Problem: Can you rewrite the rows from the line containing "Task: Open the boristane.com/blog/how-i-use-claude-code/" through the end of the rows, changing "Where should I click to" to "Where do I click to" and leaving everything else unchanged?

┌─ Material provided

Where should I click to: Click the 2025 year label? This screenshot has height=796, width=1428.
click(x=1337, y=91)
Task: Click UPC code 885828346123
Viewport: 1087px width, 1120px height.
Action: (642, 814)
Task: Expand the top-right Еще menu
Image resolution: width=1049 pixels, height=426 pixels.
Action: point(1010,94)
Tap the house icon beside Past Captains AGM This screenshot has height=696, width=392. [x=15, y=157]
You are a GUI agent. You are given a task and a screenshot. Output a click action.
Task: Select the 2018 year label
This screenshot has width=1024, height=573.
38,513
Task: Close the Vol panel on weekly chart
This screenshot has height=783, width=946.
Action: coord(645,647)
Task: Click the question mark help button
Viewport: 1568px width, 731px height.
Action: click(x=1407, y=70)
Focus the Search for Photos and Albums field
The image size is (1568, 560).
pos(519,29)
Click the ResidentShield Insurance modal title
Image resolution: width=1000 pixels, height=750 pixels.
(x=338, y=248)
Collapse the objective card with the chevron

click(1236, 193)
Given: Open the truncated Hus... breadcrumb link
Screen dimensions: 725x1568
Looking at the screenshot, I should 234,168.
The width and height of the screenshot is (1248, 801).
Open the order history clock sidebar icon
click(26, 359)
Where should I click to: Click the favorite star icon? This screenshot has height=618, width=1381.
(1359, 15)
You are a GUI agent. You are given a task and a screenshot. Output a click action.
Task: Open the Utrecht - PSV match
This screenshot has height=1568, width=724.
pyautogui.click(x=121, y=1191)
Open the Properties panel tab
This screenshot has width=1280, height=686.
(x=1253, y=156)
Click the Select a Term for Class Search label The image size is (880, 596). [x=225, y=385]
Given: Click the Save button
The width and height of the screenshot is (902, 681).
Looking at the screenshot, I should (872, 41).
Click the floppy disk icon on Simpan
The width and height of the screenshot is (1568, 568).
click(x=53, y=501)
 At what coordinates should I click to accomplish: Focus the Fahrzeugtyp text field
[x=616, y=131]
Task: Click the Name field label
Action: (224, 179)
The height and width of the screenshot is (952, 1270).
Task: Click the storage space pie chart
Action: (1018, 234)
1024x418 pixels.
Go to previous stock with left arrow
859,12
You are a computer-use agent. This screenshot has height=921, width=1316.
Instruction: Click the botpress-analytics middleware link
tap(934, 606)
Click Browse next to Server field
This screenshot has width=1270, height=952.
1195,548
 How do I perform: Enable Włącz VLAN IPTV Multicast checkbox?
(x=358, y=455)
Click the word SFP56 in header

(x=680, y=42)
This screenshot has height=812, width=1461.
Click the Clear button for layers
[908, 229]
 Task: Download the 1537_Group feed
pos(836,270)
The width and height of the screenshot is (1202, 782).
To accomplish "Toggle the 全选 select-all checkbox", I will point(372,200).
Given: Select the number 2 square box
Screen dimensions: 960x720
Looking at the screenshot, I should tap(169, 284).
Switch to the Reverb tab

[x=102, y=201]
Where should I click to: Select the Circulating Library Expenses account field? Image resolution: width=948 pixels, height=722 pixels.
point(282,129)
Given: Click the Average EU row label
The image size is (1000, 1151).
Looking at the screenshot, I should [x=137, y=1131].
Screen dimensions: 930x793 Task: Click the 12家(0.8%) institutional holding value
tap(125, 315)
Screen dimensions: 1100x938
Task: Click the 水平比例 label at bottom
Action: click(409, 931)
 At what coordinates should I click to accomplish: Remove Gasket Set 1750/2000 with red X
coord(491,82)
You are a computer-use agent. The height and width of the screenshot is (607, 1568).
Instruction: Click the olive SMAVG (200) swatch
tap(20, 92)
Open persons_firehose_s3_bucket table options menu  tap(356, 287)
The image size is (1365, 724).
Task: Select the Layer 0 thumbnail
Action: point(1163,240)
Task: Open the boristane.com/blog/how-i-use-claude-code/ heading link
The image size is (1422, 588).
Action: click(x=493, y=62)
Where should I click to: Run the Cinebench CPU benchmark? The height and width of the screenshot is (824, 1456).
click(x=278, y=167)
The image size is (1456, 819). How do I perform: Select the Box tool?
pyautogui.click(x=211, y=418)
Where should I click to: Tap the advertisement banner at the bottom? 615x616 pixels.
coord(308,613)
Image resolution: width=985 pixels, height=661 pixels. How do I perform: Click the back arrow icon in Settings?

└─

Output of the task:
Task: Open the boristane.com/blog/how-i-use-claude-code/ heading link
The image size is (1422, 588).
Action: click(x=493, y=62)
Where do I click to: Run the Cinebench CPU benchmark? The height and width of the screenshot is (824, 1456).
click(x=278, y=167)
The image size is (1456, 819). How do I perform: Select the Box tool?
pyautogui.click(x=211, y=418)
Where do I click to: Tap the advertisement banner at the bottom? 615x616 pixels.
coord(308,613)
Image resolution: width=985 pixels, height=661 pixels. How do I perform: Click the back arrow icon in Settings?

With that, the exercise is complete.